There are packs of stray dogs throughout the city. During the heat of the day they nap on the streets. It was shocking to see and we never got quite used to it.



yes, we will walk on the other side of the street, thank you


life on the streets

We walked and walked and walked and stopped at the Palermo Cathedral, built by the Normans who conquered Sicily from the Arabs in the 11th Century.

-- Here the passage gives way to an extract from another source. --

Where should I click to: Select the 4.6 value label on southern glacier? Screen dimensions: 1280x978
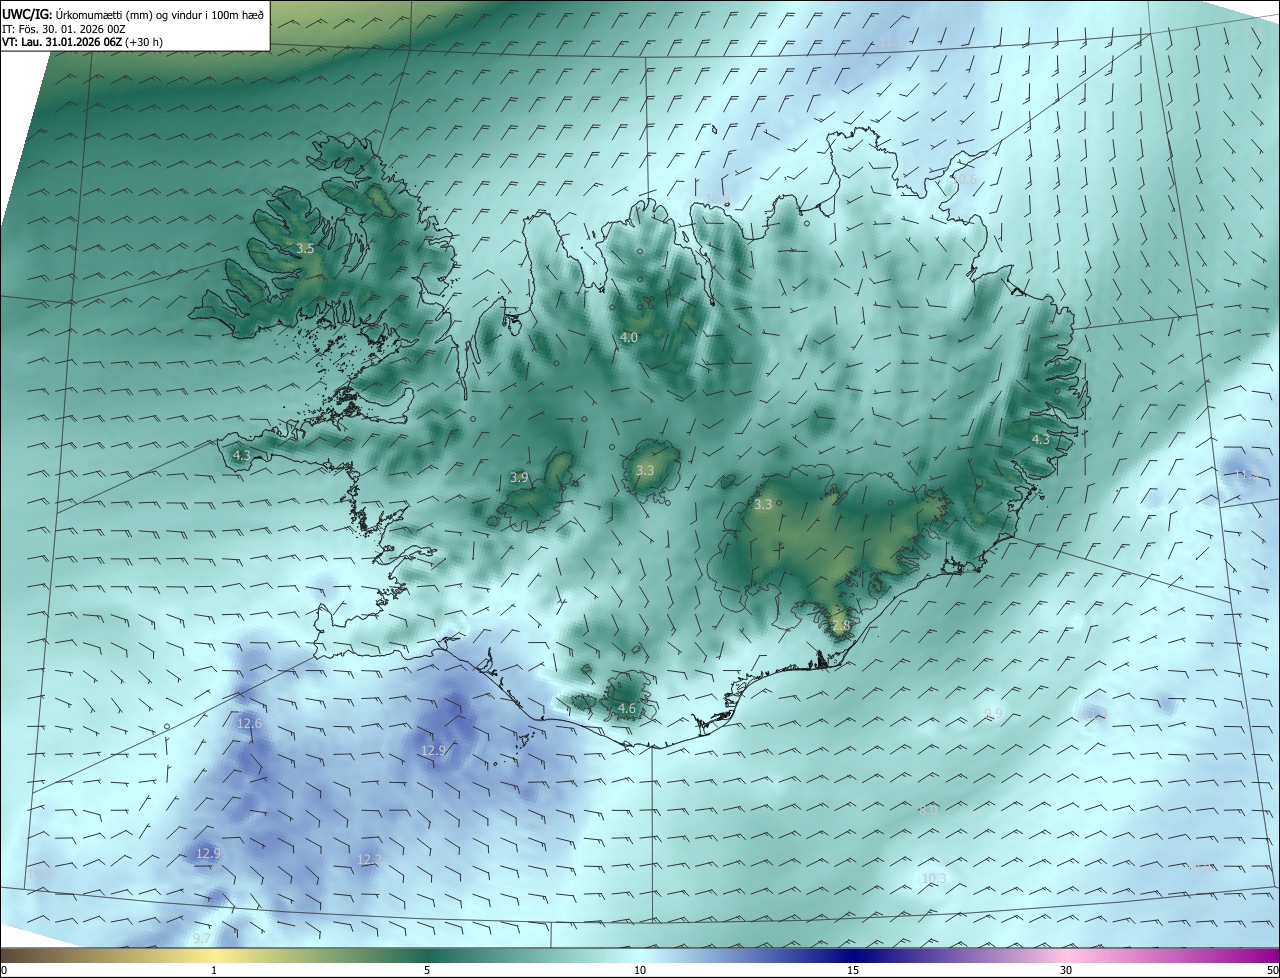coord(627,709)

a dog sleeping at the entrance to the cathedral

We got a restaurant recommendation from our hotel called Sant'Andrea. The food was excellent but the service was extremely rushed NYC style and they were taking away plates with some food left on them and the antipasti was served before the wine came to the table. Certainly not the pace we were expecting for Sicily. Sitting in siberia with the rest of the tourists, we started with the antipasti misto which were street foods turned up a notch including fried cheese, sardine "meat"balls, panelle (chickpea fritters), pickled cauliflower, and caponata. For primi I got the pasta con le sarde which was amazing, served with breadcrumbs on the side. Ken's pasta con tonno was made with a long, curly, cork-screw pasta. We also ordered a secondi, mine was stuffed squid with sauteed beet greens and Ken got an amazing hazelnut crusted sea bass. We washed it all down with a Cusumano Nero D'Avola.